We still had 12 sheets of strand board intended for the inside sheathing (which would have to wait, much to everyone’s frustration) and two extra sheets of exterior grade plywood inside the house, along with a generator used during construction, and about 15 concrete blocks inherited from the previous owner, not to mention the brooders themselves. So. Out went the poultry, and in went our erstwhile laborers. There are days I think dreamily about being a classic farmwife – milking, cooking, and preserving – and leaving the heavy work to strapping farmhands. But here everyone holds multiple job titles. Hi, my name is Rachel, and I am the cook-houskeeper-scheduler-poultrykeeper-dogtrainer-nanny-artdirector-CFO-librarian-gardener-laborer-and educator-in-chief. Nice to meet you. My husband? Oh, he has an identical title.

The two of us are not alone. The kids work very hard too. The two of them were in charge of the shavings, and our resident chicken whisperer was hard at work moving the poultry… one by one. Shawn and I meanwhile moved every bit of construction material, scrap, and leftover (including a sparkplug, of all things) out of the poultry house and stacked, piled, or trashed it.
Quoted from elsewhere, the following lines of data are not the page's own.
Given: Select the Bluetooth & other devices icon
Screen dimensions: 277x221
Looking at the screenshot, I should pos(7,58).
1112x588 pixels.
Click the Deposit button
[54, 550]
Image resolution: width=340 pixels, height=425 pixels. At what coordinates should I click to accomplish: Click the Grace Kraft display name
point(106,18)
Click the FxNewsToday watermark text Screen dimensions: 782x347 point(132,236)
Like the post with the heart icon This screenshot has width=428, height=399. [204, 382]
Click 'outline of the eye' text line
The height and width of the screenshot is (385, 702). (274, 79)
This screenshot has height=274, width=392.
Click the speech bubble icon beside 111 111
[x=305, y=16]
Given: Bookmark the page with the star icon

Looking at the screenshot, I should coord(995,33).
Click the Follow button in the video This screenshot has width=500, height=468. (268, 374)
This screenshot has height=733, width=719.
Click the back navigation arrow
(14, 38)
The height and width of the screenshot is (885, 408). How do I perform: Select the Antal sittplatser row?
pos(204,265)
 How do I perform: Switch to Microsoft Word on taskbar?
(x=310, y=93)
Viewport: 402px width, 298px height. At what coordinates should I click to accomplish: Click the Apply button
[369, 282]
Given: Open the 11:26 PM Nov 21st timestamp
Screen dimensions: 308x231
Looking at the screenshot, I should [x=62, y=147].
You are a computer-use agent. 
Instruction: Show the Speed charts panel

This took much longer than it might sound.

But emptied it was, and then we started unloading the four bundles of shavings. Truthfully, I should have gotten six, but that’s ok, there’s always next time. 
We are using a technique called deep litter bedding. What it amounts to is this – instead of mucking out the henhouse every time it starts to get stinky, you just throw fresh shavings on top. “But oh no!” you might be saying, “That can’t be healthy for the birds, all that bacteria!” Yes, bacteria, and mold, and microorganisms, and parasites, oh my! …And it’s soooo good for them. This technique requires a dirt floor. The chicken house is mucked out once a year, in spring. Then the litter builds up all year, full of droppings, spilled water and feed… and composts. That’s right, it composts right under their feet, and by winter time the compost gives off a significant amount of heat. Enough to keep the chickies and duckies nice and warm. In addition to that studies done in the 1940’s show that mortality rates are lower, and weights were higher. One study in 1947, done by Kennard and Chamberlin at the Ohio Experiment Station, showed that deep litter can meet all the protein requirements of a flock. I have no intention of relying on it exclusively, but it does provide a nice benefit.

So we started with a 6 inch layer of nice pine shavings. We put the waterers and feeders up on some of the cement blocks to keep them cleaner, and then we let the chickens and ducks loose in the house. Judging from the number of contented clucks and wagging tails I would say the new arrangement is a success. In time the interior will be sheathed against the cold, the perches and nesting boxes installed, and the feeders hung from a beam. In time, I tell myself, there will be trim, and paint, and a door much nicer than the plywood currently in place. A fence... power... water. All of those things will come, but as with everywhere, life here marches on with no regard for schedules or deadlines, for it has its own.